MiroThinker 72B: The Open-Source Research Agent That Outperforms GPT-5

An open-source AI agent using interactive scaling beats OpenAI's GPT-5-high on Humanity's Last Exam. Here's what makes it different.

Code displayed on a laptop screen with warm lighting

A few months ago, matching GPT-5 on reasoning benchmarks required an API subscription to a frontier lab. That changed this week when MiroMind AI released MiroThinker 72B, an open-source research agent that beats OpenAI’s GPT-5-high on Humanity’s Last Exam and achieves 81.9% on GAIA—putting it in frontier territory for complex reasoning tasks.

The catch? There isn’t one. The model weights are on HuggingFace, the code is on GitHub, and you can run it locally if you have the hardware.

The Numbers

MiroThinker 72B posts strong results across multiple benchmarks:

BenchmarkMiroThinker 72BGPT-5-high
GAIA-Val-16581.9%~82%
Humanity’s Last Exam (HLE)37.7%35.2%
BrowseComp47.1%
BrowseComp-ZH55.6%

The GAIA benchmark tests general AI assistant capabilities requiring reasoning, multi-modality, web browsing, and tool use. Humanity’s Last Exam (HLE) is designed to be extremely difficult—questions contributed by experts across fields to challenge AI systems. MiroThinker’s 37.7% beats GPT-5-high’s 35.2% on the text-only subset.

What Makes It Different

MiroThinker doesn’t just scale model size. The team at MiroMind AI introduced what they call “interactive scaling”—a third dimension of performance improvement alongside parameters and context length.

The concept: train the model to handle deeper and more frequent interactions with its environment. Rather than generating answers directly, MiroThinker runs verification cycles, calls tools to gather information, and refines its reasoning based on feedback. The arXiv paper shows performance gains of 8-10 points as interaction depth increases.

The technical setup supports this approach:

  • 256K context window for extended reasoning chains
  • Up to 600 tool calls per task for deep research
  • Recency-based context retention that preserves recent observations while managing memory

The training pipeline combines supervised fine-tuning, direct preference optimization (DPO), and group relative policy optimization (GRPO) reinforcement learning.

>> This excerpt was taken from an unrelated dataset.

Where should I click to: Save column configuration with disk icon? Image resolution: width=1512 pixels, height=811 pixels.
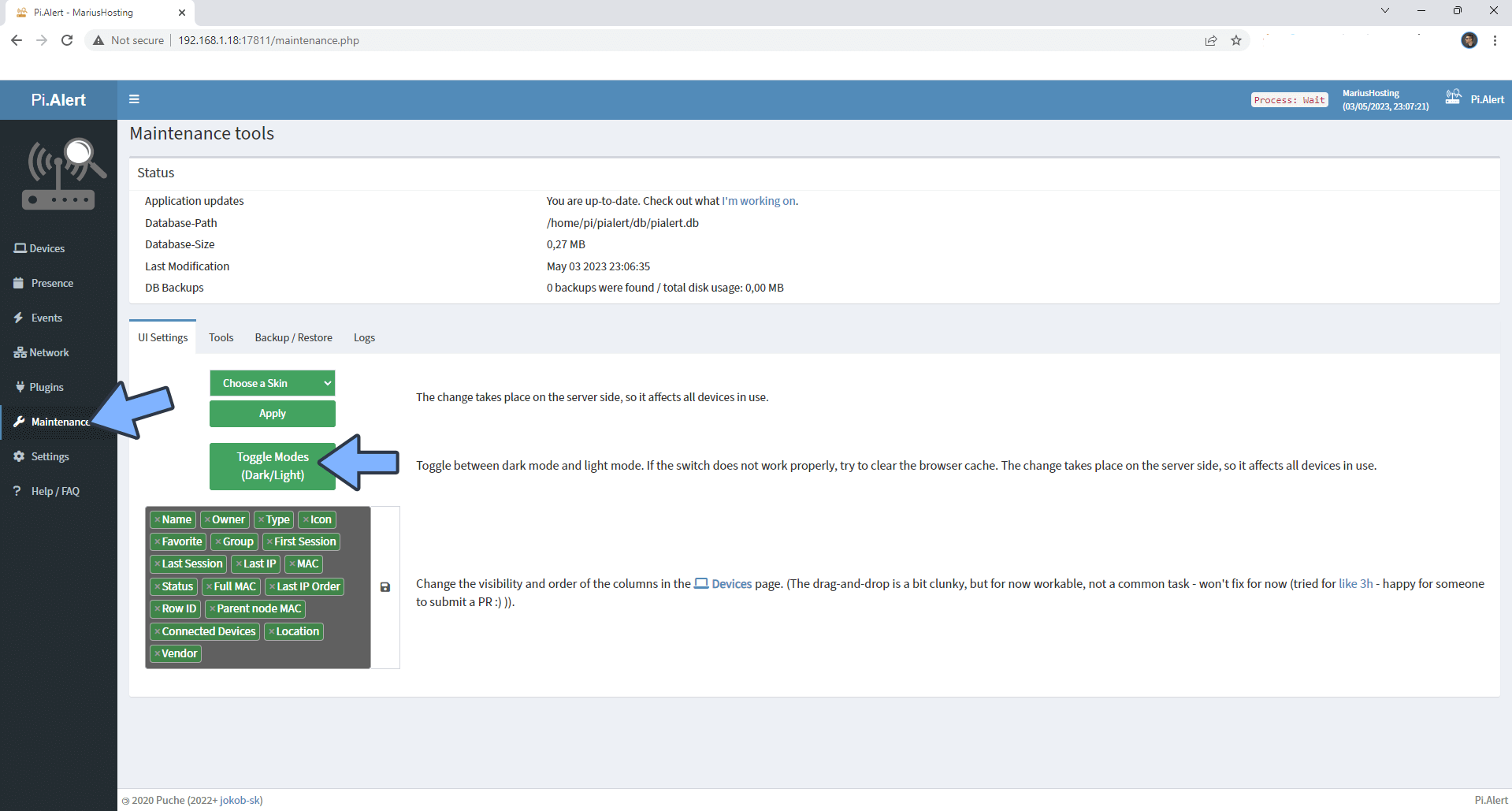click(385, 587)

The result is a model that learns when to explore versus when to commit to an answer.

Why This Matters

Open-source models have been narrowing the gap with commercial alternatives for a while now. What makes MiroThinker notable is where it’s competitive: complex reasoning and research tasks that require sustained multi-step analysis.

Previous open models excelled at simpler benchmarks while struggling on tasks requiring extended chains of thought. MiroThinker’s interactive scaling approach suggests a path forward that doesn’t require ever-larger parameter counts—it requires smarter interaction patterns.

For researchers and developers, this means frontier-level research capabilities without API costs or usage restrictions. For organizations concerned about data privacy, it means keeping sensitive research queries on local infrastructure.

Running It Yourself

MiroThinker comes in multiple sizes:

  • MiroThinker-1.7-mini (30B) — Fits on consumer GPUs with quantization
  • MiroThinker-72B — Requires ~140GB VRAM at full precision, or ~40GB quantized
  • MiroThinker-235B — Datacenter scale

The 72B version is the sweet spot for most users with capable hardware. A quantized version should run on dual 3090s or a single 4090 with aggressive quantization.

The GitHub repository includes tool integrations for web search, code execution, and file operations. You’ll need to configure API keys for any external tools you want the agent to use.

What This Means

The frontier model moat is leaking. MiroThinker demonstrates that sophisticated training approaches can compensate for smaller parameter counts, and that open-source projects can deliver research-grade reasoning capabilities.

This doesn’t mean GPT-5 is obsolete—OpenAI’s model still leads on many benchmarks and offers convenience that local deployment can’t match. But for research tasks where you need transparency, reproducibility, or privacy, MiroThinker is now a credible alternative.

The broader trend: AI reasoning capabilities are becoming commoditized. Models that seemed impossibly advanced a year ago now run on prosumer hardware. If you’re building applications that require complex reasoning, the cost of that capability just dropped significantly.

What You Can Do

If you have capable hardware:

  1. Download from HuggingFace
  2. Start with the 30B version to test the workflow
  3. Configure tool integrations for your research needs

If you don’t have the hardware:

  • Wait for hosted inference options (several providers are already setting up MiroThinker endpoints)
  • Try the online demo to evaluate capabilities

For security-sensitive research:

  • MiroThinker’s tool-calling capabilities introduce the same risks as any AI agent with system access
  • Sandbox thoroughly before connecting to production systems
  • The model has no built-in safeguards against harmful queries—that’s your responsibility

The message is clear: the era of open-source frontier AI agents has arrived. Whether that’s exciting or concerning depends on your perspective. Either way, it’s happening.